▶ TASK BRIEF
Each record is to be transcribed in full and exactly.

[[ AVAILABLE RECORDS open ]]

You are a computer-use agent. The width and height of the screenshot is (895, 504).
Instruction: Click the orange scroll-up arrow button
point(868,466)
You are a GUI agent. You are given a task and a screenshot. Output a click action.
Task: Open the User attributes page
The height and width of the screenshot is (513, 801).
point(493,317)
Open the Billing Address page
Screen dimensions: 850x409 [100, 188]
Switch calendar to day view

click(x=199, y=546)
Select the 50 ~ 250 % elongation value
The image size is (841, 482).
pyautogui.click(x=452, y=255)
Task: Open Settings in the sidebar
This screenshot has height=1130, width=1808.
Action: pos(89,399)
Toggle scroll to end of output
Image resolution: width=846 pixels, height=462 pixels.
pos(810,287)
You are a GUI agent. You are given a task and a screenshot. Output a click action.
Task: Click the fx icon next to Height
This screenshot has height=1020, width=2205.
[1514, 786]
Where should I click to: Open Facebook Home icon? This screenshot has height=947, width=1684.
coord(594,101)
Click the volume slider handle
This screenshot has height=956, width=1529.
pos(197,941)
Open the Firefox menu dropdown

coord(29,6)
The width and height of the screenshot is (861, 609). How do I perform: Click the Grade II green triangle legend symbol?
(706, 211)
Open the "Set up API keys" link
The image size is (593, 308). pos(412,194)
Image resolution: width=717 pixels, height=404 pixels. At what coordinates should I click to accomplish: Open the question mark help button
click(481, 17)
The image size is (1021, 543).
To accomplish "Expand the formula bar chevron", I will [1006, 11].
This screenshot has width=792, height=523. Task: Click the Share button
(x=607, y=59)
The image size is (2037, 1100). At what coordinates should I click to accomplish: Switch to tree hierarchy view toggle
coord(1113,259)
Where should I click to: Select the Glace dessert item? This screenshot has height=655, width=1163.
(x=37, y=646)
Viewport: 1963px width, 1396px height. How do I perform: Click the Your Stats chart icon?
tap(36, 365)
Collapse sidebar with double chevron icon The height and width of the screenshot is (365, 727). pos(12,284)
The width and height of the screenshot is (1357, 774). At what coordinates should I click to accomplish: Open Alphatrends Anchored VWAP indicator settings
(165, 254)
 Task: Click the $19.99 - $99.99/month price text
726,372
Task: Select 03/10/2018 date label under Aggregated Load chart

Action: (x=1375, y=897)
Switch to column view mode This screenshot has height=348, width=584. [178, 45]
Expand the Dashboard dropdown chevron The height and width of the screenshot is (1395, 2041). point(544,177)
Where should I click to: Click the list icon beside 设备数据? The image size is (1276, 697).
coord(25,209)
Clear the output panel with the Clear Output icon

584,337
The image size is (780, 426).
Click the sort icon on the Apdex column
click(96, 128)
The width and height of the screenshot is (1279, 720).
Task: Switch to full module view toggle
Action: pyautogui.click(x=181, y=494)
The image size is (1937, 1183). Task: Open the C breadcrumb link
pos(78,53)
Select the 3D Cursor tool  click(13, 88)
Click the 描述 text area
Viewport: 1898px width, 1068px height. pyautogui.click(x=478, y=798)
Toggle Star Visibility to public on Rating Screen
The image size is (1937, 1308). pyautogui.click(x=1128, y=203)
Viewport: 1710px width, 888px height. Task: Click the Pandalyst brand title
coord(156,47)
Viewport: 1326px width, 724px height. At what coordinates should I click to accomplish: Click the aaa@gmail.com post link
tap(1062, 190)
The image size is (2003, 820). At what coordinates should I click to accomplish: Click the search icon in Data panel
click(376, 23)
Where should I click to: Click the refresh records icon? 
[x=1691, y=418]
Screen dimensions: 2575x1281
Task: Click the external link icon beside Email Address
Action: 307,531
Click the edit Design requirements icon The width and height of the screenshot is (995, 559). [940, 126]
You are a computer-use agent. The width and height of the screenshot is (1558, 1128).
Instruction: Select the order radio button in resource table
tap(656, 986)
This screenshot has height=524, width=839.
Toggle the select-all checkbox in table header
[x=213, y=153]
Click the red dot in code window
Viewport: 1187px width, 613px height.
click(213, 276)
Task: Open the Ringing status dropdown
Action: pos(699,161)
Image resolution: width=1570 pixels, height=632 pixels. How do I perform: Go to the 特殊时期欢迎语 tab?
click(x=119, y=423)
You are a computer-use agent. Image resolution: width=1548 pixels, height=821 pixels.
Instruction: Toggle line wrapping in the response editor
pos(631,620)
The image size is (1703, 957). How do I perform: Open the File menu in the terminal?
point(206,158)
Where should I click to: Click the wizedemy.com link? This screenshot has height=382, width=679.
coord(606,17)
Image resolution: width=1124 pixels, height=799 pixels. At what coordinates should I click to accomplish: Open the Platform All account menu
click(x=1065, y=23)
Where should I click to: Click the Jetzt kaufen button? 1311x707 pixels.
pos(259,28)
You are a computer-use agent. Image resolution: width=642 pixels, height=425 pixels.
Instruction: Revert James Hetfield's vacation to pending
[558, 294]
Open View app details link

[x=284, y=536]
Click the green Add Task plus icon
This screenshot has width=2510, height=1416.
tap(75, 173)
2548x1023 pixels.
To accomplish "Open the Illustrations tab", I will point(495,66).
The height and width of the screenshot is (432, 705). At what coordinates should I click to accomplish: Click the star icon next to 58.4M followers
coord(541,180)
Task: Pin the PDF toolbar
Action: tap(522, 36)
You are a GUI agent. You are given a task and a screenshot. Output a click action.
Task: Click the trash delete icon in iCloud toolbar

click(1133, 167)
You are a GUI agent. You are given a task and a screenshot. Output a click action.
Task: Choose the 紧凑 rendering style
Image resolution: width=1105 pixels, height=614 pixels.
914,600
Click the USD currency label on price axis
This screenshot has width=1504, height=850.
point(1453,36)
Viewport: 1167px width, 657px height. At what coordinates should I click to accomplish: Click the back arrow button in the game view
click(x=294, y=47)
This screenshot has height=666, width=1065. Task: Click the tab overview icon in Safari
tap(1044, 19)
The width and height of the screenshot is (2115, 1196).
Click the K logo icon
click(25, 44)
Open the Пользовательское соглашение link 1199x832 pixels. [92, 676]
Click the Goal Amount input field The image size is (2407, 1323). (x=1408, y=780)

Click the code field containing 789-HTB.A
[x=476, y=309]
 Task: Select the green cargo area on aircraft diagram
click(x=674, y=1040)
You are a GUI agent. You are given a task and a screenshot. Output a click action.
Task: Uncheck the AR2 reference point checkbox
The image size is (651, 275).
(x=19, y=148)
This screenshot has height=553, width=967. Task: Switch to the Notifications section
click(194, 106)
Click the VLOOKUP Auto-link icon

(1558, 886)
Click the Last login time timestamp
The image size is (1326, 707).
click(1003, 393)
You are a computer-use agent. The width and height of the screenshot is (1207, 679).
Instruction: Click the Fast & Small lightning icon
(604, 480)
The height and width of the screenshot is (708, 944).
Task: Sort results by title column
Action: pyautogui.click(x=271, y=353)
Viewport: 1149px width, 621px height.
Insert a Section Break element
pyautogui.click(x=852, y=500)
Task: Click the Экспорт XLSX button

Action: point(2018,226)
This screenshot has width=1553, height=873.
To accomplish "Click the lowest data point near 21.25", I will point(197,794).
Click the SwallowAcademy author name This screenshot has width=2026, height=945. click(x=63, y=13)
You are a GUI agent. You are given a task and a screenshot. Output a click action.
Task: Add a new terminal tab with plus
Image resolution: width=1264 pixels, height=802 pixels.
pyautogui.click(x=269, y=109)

[[ AVAILABLE RECORDS closed ]]

▶ ANSWER SPACE
You are a computer-use agent. The width and height of the screenshot is (895, 504).
Instruction: Click the orange scroll-up arrow button
point(868,466)
You are a GUI agent. You are given a task and a screenshot. Output a click action.
Task: Open the User attributes page
The height and width of the screenshot is (513, 801).
point(493,317)
Open the Billing Address page
Screen dimensions: 850x409 [100, 188]
Switch calendar to day view

click(x=199, y=546)
Select the 50 ~ 250 % elongation value
The image size is (841, 482).
pyautogui.click(x=452, y=255)
Task: Open Settings in the sidebar
This screenshot has height=1130, width=1808.
Action: pos(89,399)
Toggle scroll to end of output
Image resolution: width=846 pixels, height=462 pixels.
pos(810,287)
You are a GUI agent. You are given a task and a screenshot. Output a click action.
Task: Click the fx icon next to Height
This screenshot has height=1020, width=2205.
[1514, 786]
Where should I click to: Open Facebook Home icon? This screenshot has height=947, width=1684.
coord(594,101)
Click the volume slider handle
This screenshot has height=956, width=1529.
pos(197,941)
Open the Firefox menu dropdown

coord(29,6)
The width and height of the screenshot is (861, 609). How do I perform: Click the Grade II green triangle legend symbol?
(706, 211)
Open the "Set up API keys" link
The image size is (593, 308). pos(412,194)
Image resolution: width=717 pixels, height=404 pixels. At what coordinates should I click to accomplish: Open the question mark help button
click(481, 17)
The image size is (1021, 543).
To accomplish "Expand the formula bar chevron", I will [1006, 11].
This screenshot has width=792, height=523. Task: Click the Share button
(x=607, y=59)
The image size is (2037, 1100). At what coordinates should I click to accomplish: Switch to tree hierarchy view toggle
coord(1113,259)
Where should I click to: Select the Glace dessert item? This screenshot has height=655, width=1163.
(x=37, y=646)
Viewport: 1963px width, 1396px height. How do I perform: Click the Your Stats chart icon?
tap(36, 365)
Collapse sidebar with double chevron icon The height and width of the screenshot is (365, 727). pos(12,284)
The width and height of the screenshot is (1357, 774). At what coordinates should I click to accomplish: Open Alphatrends Anchored VWAP indicator settings
(165, 254)
 Task: Click the $19.99 - $99.99/month price text
726,372
Task: Select 03/10/2018 date label under Aggregated Load chart

Action: (x=1375, y=897)
Switch to column view mode This screenshot has height=348, width=584. [178, 45]
Expand the Dashboard dropdown chevron The height and width of the screenshot is (1395, 2041). point(544,177)
Where should I click to: Click the list icon beside 设备数据? The image size is (1276, 697).
coord(25,209)
Clear the output panel with the Clear Output icon

584,337
The image size is (780, 426).
Click the sort icon on the Apdex column
click(96, 128)
The width and height of the screenshot is (1279, 720).
Task: Switch to full module view toggle
Action: pyautogui.click(x=181, y=494)
The image size is (1937, 1183). Task: Open the C breadcrumb link
pos(78,53)
Select the 3D Cursor tool  click(13, 88)
Click the 描述 text area
Viewport: 1898px width, 1068px height. pyautogui.click(x=478, y=798)
Toggle Star Visibility to public on Rating Screen
The image size is (1937, 1308). pyautogui.click(x=1128, y=203)
Viewport: 1710px width, 888px height. Task: Click the Pandalyst brand title
coord(156,47)
Viewport: 1326px width, 724px height. At what coordinates should I click to accomplish: Click the aaa@gmail.com post link
tap(1062, 190)
The image size is (2003, 820). At what coordinates should I click to accomplish: Click the search icon in Data panel
click(376, 23)
Where should I click to: Click the refresh records icon? 
[x=1691, y=418]
Screen dimensions: 2575x1281
Task: Click the external link icon beside Email Address
Action: 307,531
Click the edit Design requirements icon The width and height of the screenshot is (995, 559). [940, 126]
You are a computer-use agent. The width and height of the screenshot is (1558, 1128).
Instruction: Select the order radio button in resource table
tap(656, 986)
This screenshot has height=524, width=839.
Toggle the select-all checkbox in table header
[x=213, y=153]
Click the red dot in code window
Viewport: 1187px width, 613px height.
click(213, 276)
Task: Open the Ringing status dropdown
Action: pos(699,161)
Image resolution: width=1570 pixels, height=632 pixels. How do I perform: Go to the 特殊时期欢迎语 tab?
click(x=119, y=423)
You are a computer-use agent. Image resolution: width=1548 pixels, height=821 pixels.
Instruction: Toggle line wrapping in the response editor
pos(631,620)
The image size is (1703, 957). How do I perform: Open the File menu in the terminal?
point(206,158)
Where should I click to: Click the wizedemy.com link? This screenshot has height=382, width=679.
coord(606,17)
Image resolution: width=1124 pixels, height=799 pixels. At what coordinates should I click to accomplish: Open the Platform All account menu
click(x=1065, y=23)
Where should I click to: Click the Jetzt kaufen button? 1311x707 pixels.
pos(259,28)
You are a computer-use agent. Image resolution: width=642 pixels, height=425 pixels.
Instruction: Revert James Hetfield's vacation to pending
[558, 294]
Open View app details link

[x=284, y=536]
Click the green Add Task plus icon
This screenshot has width=2510, height=1416.
tap(75, 173)
2548x1023 pixels.
To accomplish "Open the Illustrations tab", I will point(495,66).
The height and width of the screenshot is (432, 705). At what coordinates should I click to accomplish: Click the star icon next to 58.4M followers
coord(541,180)
Task: Pin the PDF toolbar
Action: tap(522, 36)
You are a GUI agent. You are given a task and a screenshot. Output a click action.
Task: Click the trash delete icon in iCloud toolbar

click(1133, 167)
You are a GUI agent. You are given a task and a screenshot. Output a click action.
Task: Choose the 紧凑 rendering style
Image resolution: width=1105 pixels, height=614 pixels.
914,600
Click the USD currency label on price axis
This screenshot has width=1504, height=850.
point(1453,36)
Viewport: 1167px width, 657px height. At what coordinates should I click to accomplish: Click the back arrow button in the game view
click(x=294, y=47)
This screenshot has height=666, width=1065. Task: Click the tab overview icon in Safari
tap(1044, 19)
The width and height of the screenshot is (2115, 1196).
Click the K logo icon
click(25, 44)
Open the Пользовательское соглашение link 1199x832 pixels. [92, 676]
Click the Goal Amount input field The image size is (2407, 1323). (x=1408, y=780)

Click the code field containing 789-HTB.A
[x=476, y=309]
 Task: Select the green cargo area on aircraft diagram
click(x=674, y=1040)
You are a GUI agent. You are given a task and a screenshot. Output a click action.
Task: Uncheck the AR2 reference point checkbox
The image size is (651, 275).
(x=19, y=148)
This screenshot has height=553, width=967. Task: Switch to the Notifications section
click(194, 106)
Click the VLOOKUP Auto-link icon

(1558, 886)
Click the Last login time timestamp
The image size is (1326, 707).
click(1003, 393)
You are a computer-use agent. The width and height of the screenshot is (1207, 679).
Instruction: Click the Fast & Small lightning icon
(604, 480)
The height and width of the screenshot is (708, 944).
Task: Sort results by title column
Action: pyautogui.click(x=271, y=353)
Viewport: 1149px width, 621px height.
Insert a Section Break element
pyautogui.click(x=852, y=500)
Task: Click the Экспорт XLSX button

Action: point(2018,226)
This screenshot has width=1553, height=873.
To accomplish "Click the lowest data point near 21.25", I will point(197,794).
Click the SwallowAcademy author name This screenshot has width=2026, height=945. click(x=63, y=13)
You are a GUI agent. You are given a task and a screenshot. Output a click action.
Task: Add a new terminal tab with plus
Image resolution: width=1264 pixels, height=802 pixels.
pyautogui.click(x=269, y=109)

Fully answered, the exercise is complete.